Task prompt: Pick out every line in the data below that contains the string "screenshot", and copy each one. Case counts.

Task data:
#####

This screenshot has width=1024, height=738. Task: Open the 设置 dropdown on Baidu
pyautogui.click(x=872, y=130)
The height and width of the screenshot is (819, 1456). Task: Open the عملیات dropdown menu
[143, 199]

#####

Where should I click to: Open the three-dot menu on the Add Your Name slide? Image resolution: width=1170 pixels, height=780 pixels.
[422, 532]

#####

Task solution:
This screenshot has width=1024, height=738. Task: Open the 设置 dropdown on Baidu
The height and width of the screenshot is (819, 1456). Task: Open the عملیات dropdown menu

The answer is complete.